Crise interna, Afeganistão e conflito com China e Rússia marcam 1º ano de Biden

O presidente dos EUA, Joe Bide. Foto: Kevin Lamarque/Reuters

Em 15 de agosto de 2021, apenas três meses e meio depois de iniciar uma ofensiva militar pelo Afeganistão, o grupo radical Taleban ocupou a capital Cabul e retomou o controle do governo do país, 20 anos depois de ter sido derrubado pelos Estados Unidos na esteira do 11 de Setembro.

A volta do Taleban encerrou, também, a tumultuada ocupação norte-americana do país e sacramentou a dificuldade de quatro presidentes – George W. Bush, Barack Obama, Donald Trump e Joe Biden – na missão de estruturar as bases para um governo forte e democrático no Afeganistão, sem a influência de grupos radicais.

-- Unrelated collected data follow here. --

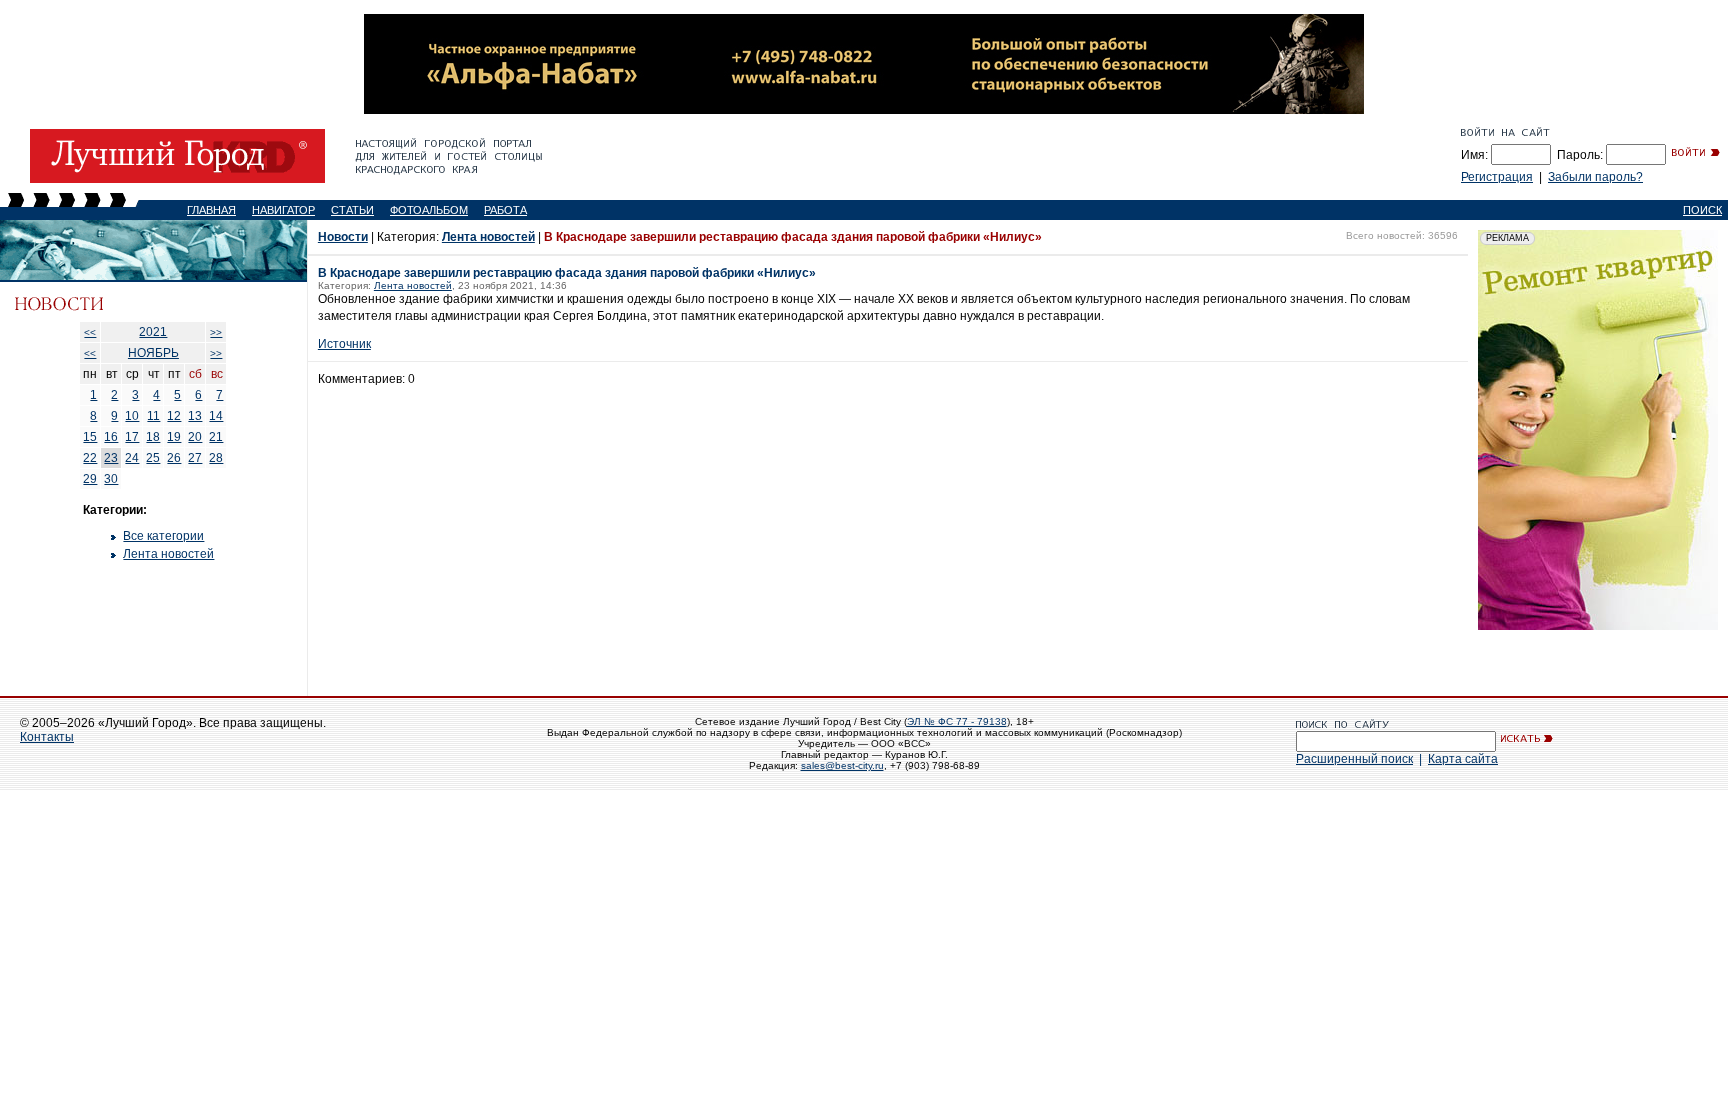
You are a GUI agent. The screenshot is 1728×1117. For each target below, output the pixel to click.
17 (132, 437)
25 (153, 458)
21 (216, 437)
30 (111, 479)
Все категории (163, 536)
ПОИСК (1702, 210)
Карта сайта (1463, 759)
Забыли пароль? (1595, 177)
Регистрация (1497, 177)
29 (90, 479)
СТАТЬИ (352, 210)
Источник (344, 344)
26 (174, 458)
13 (195, 416)
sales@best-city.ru (842, 765)
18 (153, 437)
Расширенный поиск (1354, 759)
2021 (153, 332)
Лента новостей (168, 554)
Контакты (47, 737)
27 (195, 458)
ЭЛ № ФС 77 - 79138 (957, 721)
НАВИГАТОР (283, 210)
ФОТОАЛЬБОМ (429, 210)
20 (195, 437)
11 (153, 416)
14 (216, 416)
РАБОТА (505, 210)
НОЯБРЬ (153, 353)
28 (216, 458)
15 (90, 437)
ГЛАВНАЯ (211, 210)
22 (90, 458)
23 (111, 458)
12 (174, 416)
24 (132, 458)
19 (174, 437)
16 (111, 437)
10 (132, 416)
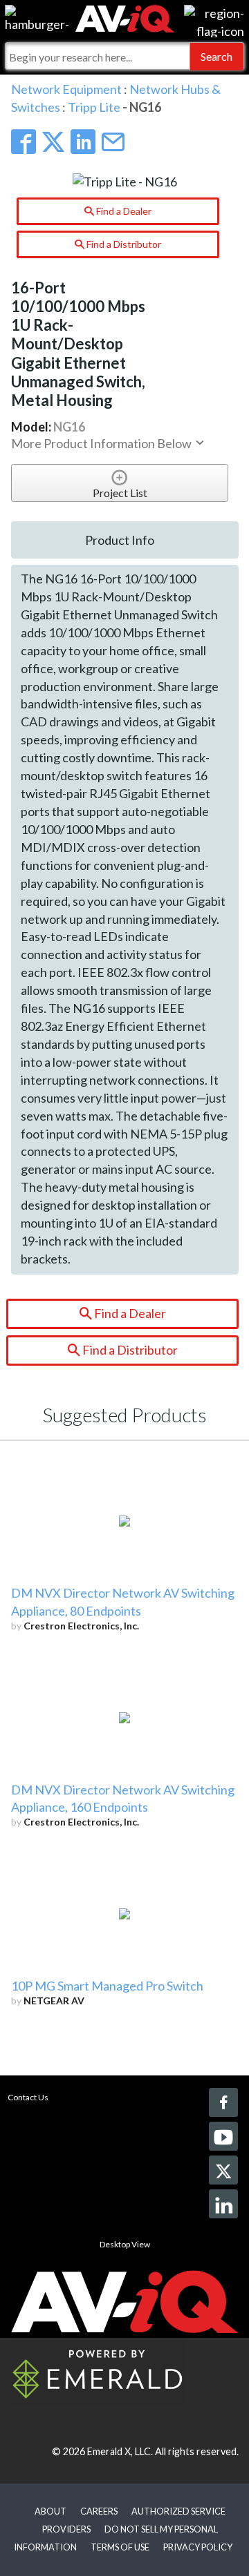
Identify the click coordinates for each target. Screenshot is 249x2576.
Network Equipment (66, 89)
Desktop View (125, 2244)
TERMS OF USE (120, 2547)
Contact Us (28, 2097)
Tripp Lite (94, 107)
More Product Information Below (102, 443)
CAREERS (99, 2511)
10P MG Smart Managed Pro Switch (107, 1985)
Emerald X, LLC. (120, 2451)
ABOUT (50, 2511)
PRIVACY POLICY (197, 2547)
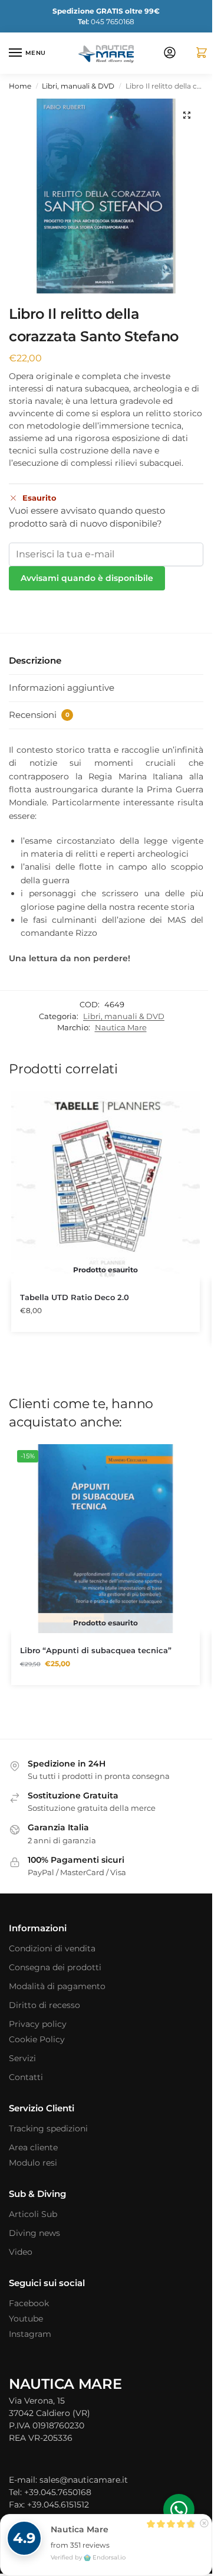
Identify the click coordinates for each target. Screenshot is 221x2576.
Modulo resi (33, 2162)
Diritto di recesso (44, 2005)
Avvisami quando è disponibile (87, 578)
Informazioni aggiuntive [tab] (61, 687)
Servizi (22, 2058)
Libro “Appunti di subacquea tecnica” (95, 1650)
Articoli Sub (33, 2214)
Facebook (29, 2303)
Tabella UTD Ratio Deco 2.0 (74, 1297)
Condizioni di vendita (52, 1948)
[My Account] (170, 53)
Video (20, 2252)
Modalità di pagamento (57, 1986)
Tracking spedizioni (48, 2128)
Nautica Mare (121, 1027)
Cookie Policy (37, 2039)
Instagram (30, 2334)
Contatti (26, 2077)
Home (20, 85)
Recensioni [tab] (39, 714)
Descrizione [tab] (35, 660)
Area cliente (33, 2147)
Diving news (34, 2233)
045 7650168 (106, 21)
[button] (196, 53)
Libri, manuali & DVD (78, 85)
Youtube (26, 2318)
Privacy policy (38, 2024)
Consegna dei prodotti (55, 1967)
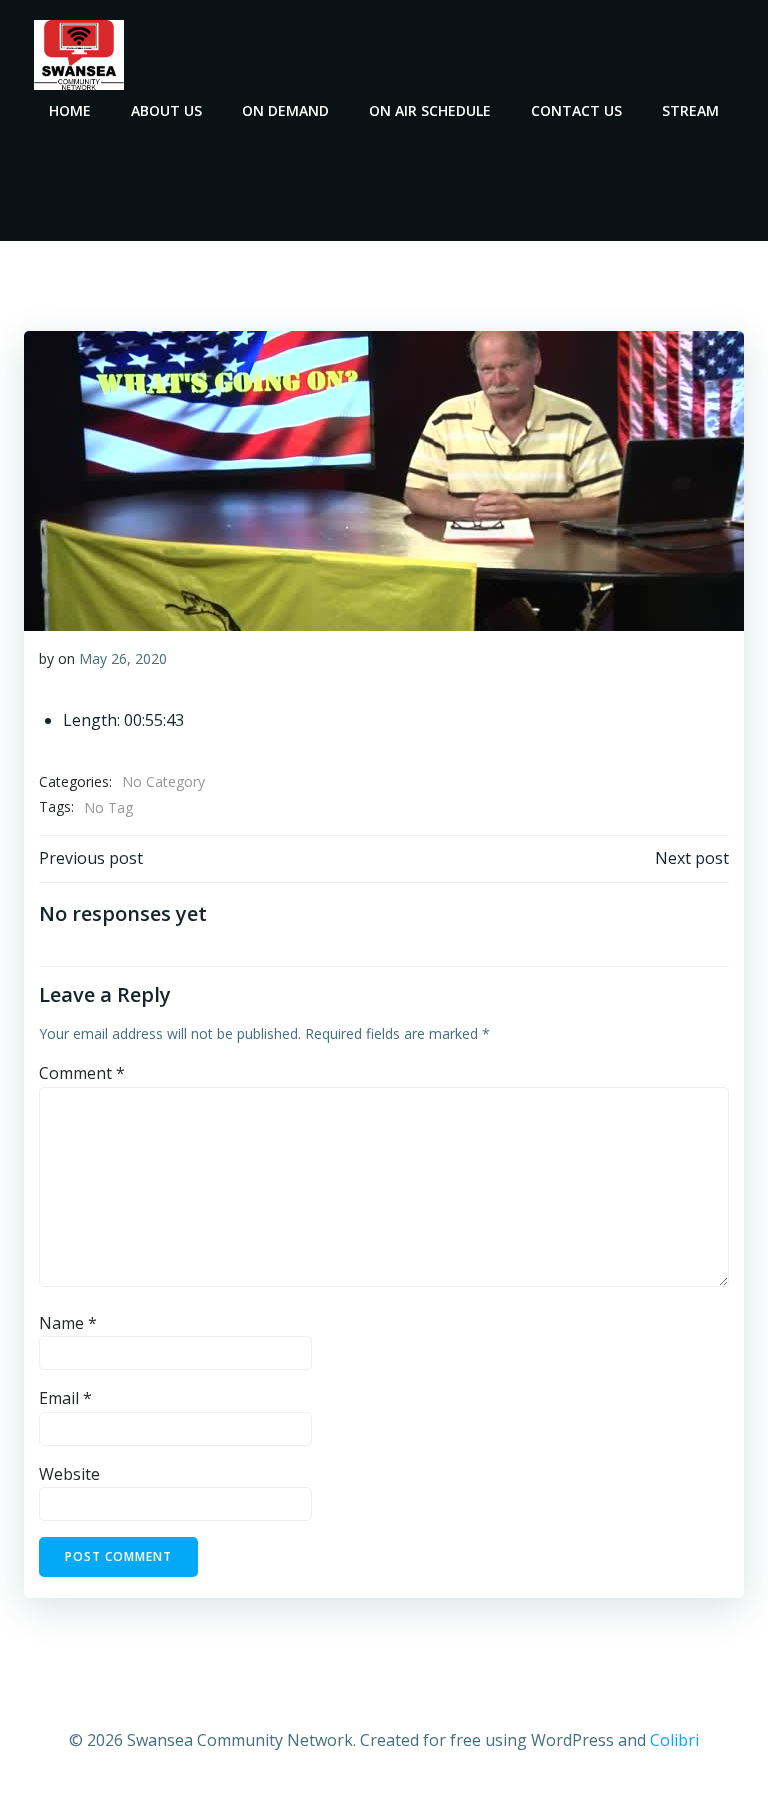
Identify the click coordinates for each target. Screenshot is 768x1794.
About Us (166, 110)
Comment (82, 1073)
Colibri (674, 1740)
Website (69, 1474)
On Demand (285, 110)
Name (68, 1323)
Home (70, 110)
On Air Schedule (430, 110)
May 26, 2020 (123, 658)
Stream (690, 110)
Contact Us (576, 110)
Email (65, 1398)
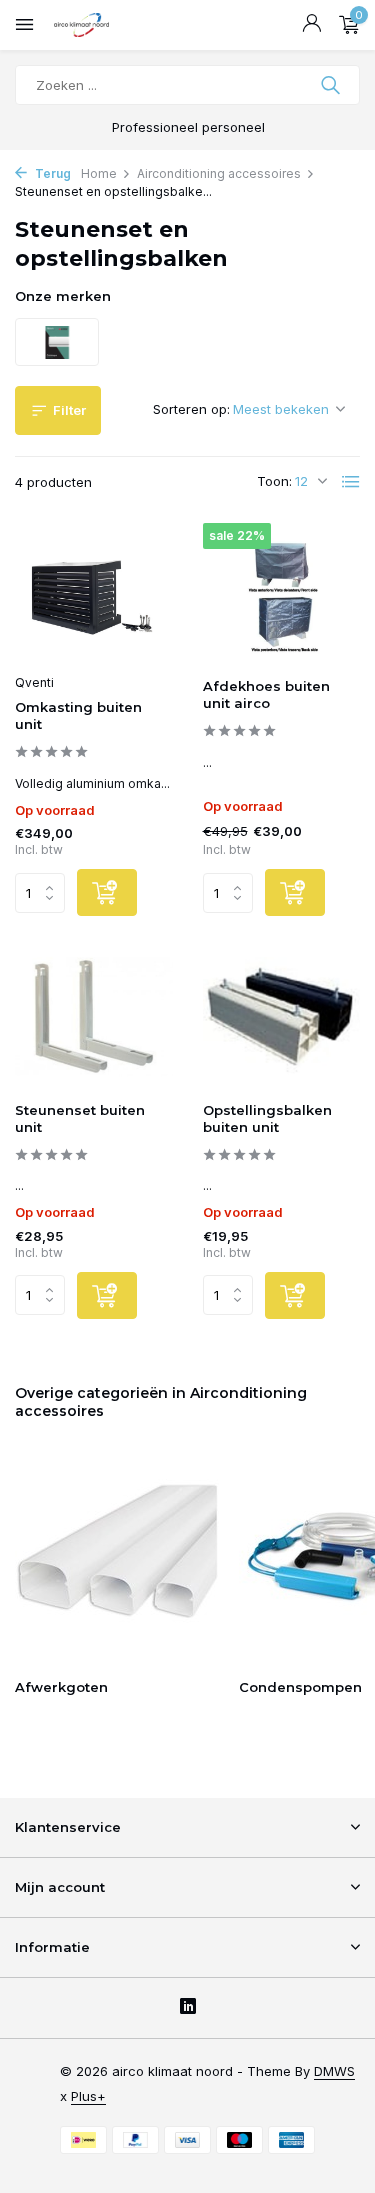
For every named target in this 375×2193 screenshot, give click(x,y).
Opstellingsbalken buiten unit (267, 1118)
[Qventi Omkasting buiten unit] (94, 593)
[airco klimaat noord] (105, 25)
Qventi (34, 682)
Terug (51, 173)
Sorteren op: (191, 409)
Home (99, 173)
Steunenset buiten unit (80, 1118)
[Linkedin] (188, 2008)
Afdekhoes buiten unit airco (266, 694)
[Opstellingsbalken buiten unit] (282, 1016)
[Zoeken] (332, 85)
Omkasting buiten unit (78, 715)
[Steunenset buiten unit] (94, 1016)
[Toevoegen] (107, 892)
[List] (351, 482)
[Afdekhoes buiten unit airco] (282, 593)
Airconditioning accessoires (219, 173)
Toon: (274, 481)
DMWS (334, 2071)
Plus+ (88, 2096)
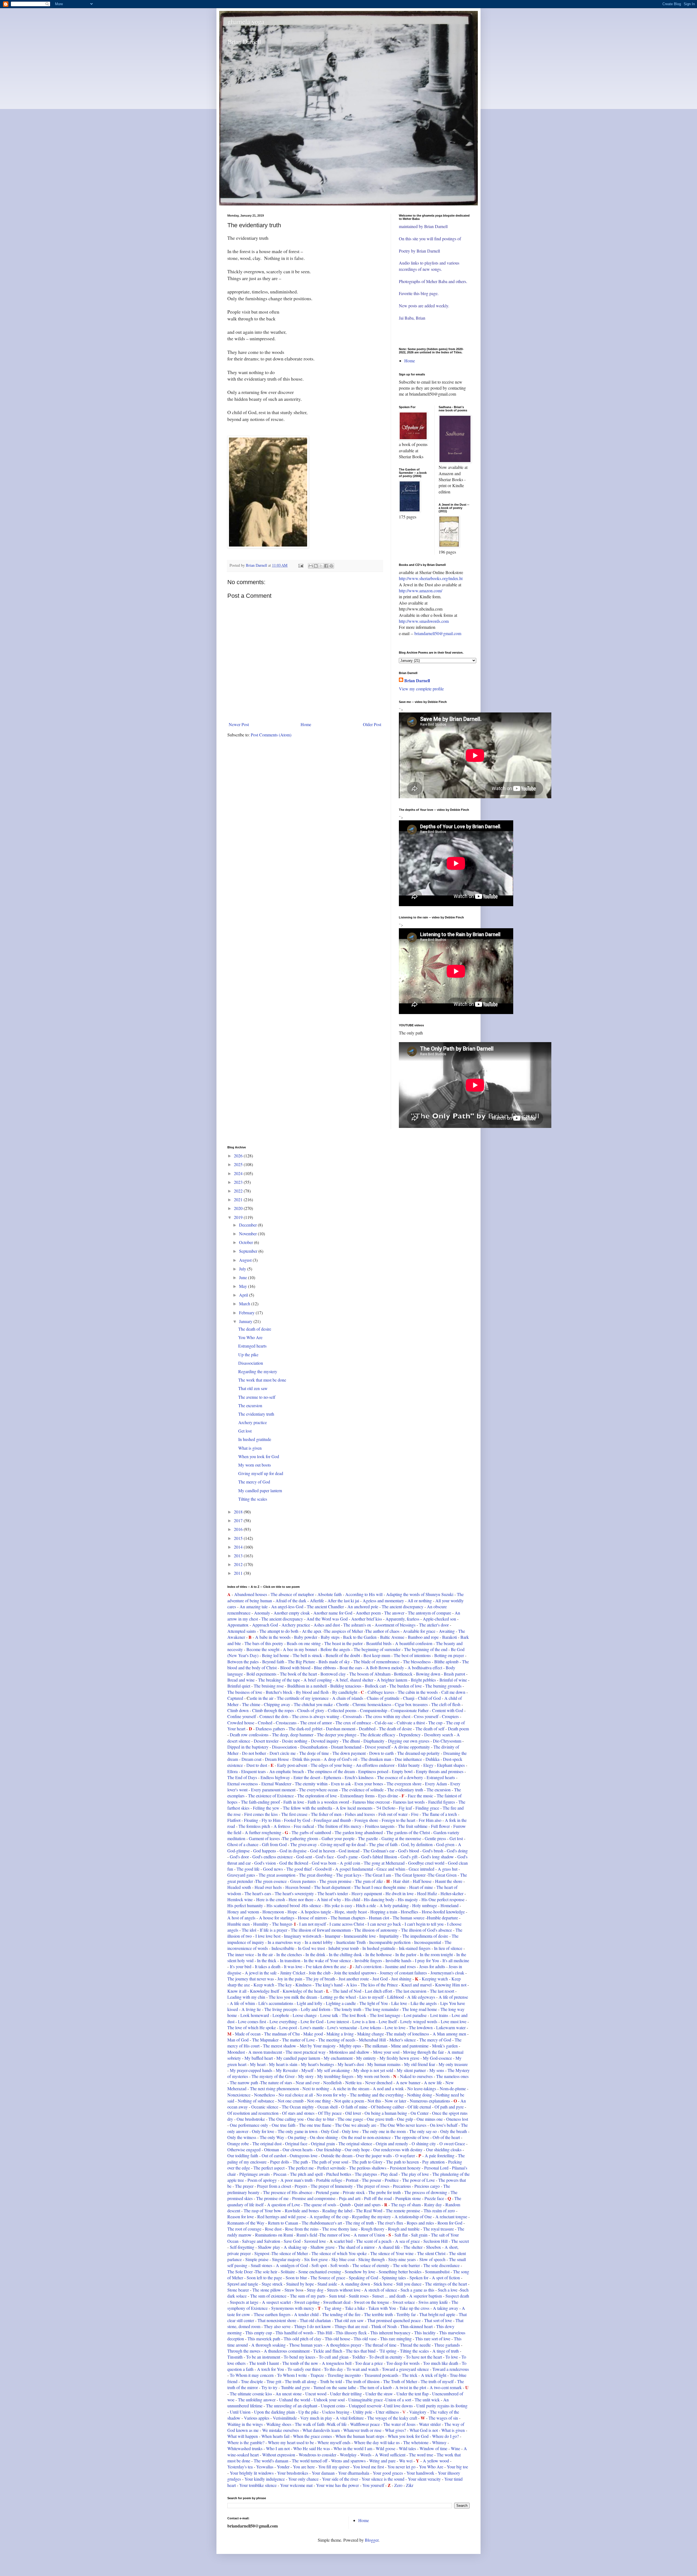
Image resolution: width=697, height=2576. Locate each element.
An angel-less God (287, 1606)
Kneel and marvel (416, 1985)
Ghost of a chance (242, 1844)
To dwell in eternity (386, 2357)
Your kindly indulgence (265, 2479)
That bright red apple (437, 2314)
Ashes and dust (327, 1625)
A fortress (282, 1826)
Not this (374, 2101)
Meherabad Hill (372, 2040)
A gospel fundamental (354, 1869)
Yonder (283, 2466)
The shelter (413, 2247)
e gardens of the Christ (410, 1832)
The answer (394, 1613)
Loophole (281, 2015)
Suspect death (456, 2296)
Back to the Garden (360, 1637)
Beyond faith (273, 1661)
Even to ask (341, 1783)
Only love (350, 2131)
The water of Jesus (399, 2424)
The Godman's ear (379, 1850)
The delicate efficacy (377, 1734)
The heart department (332, 1887)
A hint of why (329, 1899)
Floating (251, 1820)
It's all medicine (455, 1960)
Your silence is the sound (383, 2479)
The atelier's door (434, 1625)
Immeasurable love (360, 1936)
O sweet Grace (451, 2143)
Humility (260, 1924)
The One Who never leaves (403, 2125)
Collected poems (342, 1710)
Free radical (304, 1826)
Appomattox (238, 1625)
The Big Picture (301, 1661)
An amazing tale (254, 1606)
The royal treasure (438, 2229)
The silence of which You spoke (339, 2253)
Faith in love (293, 1802)
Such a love (447, 2290)
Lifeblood (395, 1997)
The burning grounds (443, 1686)
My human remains (384, 2064)
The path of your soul (329, 2162)
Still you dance (408, 2284)
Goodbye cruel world (426, 1863)
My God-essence (437, 2058)
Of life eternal (419, 2107)
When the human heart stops (359, 2436)
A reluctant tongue (451, 2216)
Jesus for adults (432, 1966)
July (243, 1269)
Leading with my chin (246, 1997)
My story (306, 2076)
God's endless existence (272, 1856)
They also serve (278, 2326)
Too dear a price (369, 2363)
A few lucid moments (353, 1808)
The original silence (355, 2143)
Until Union (240, 2412)
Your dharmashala (353, 2473)
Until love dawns (398, 2405)
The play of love (415, 2174)
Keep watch (264, 1985)
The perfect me (301, 2168)
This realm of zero (439, 2210)
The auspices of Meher (343, 1631)
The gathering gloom (300, 1838)
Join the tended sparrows (355, 1973)
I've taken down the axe (326, 1966)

Para Biden, a conturbada saída das tropas americanas abalou seu primeiro ano de governo interna e externamente. A narrativa de que a retirada americana foi desastrada e abriu espaço para o aumento da influência de China e Rússia no Oriente Médio tomou boa parte da opinião pública ocidental.

O antagonismo da Casa Branca com essas duas potências – e a desconfiança em relação à crescente aproximação entre chineses e russos – também foi uma das marcas de 2021 no cenário político global e representou um grande desafio para o primeiro ano da administração Biden.

A intensa competição entre EUA e China, em particular, motivou o surgimento da teoria de que o mundo vive uma “Nova Guerra Fria”, onde duas superpotências disputam influência global de forma agressiva, mas não deixam as hostilidades escalarem até um ponto de eclosão de um conflito militar.

A CNN Brasil ouviu os especialistas Ali Wyne, analista da consultoria global Eurasia Group; Leonardo Paz, cientista político do Núcleo de Prospecção e Inteligência Internacional da Fundação Getúlio Vargas; e Laerte Apolinário Júnior, professor de Relações Internacionais da Pontifícia Universidade Católica de São Paulo, para avaliar se essa tese de bipolaridade ainda faz sentido na passagem de 2021 para 2022.

Eles também comentaram a relação dos EUA com essas duas potências e analisaram o primeiro ano do governo Biden, que ainda sofreu com muitas turbulências internas.

A tentativa de reconstrução interna dos EUA

O mandato de Joe Biden foi referendado pelo Congresso norte-americano em 6 de janeiro de 2021, dia em que parte dos apoiadores de Donald Trump invadiu o Capitólio – a sede do Congresso – na capital Washington.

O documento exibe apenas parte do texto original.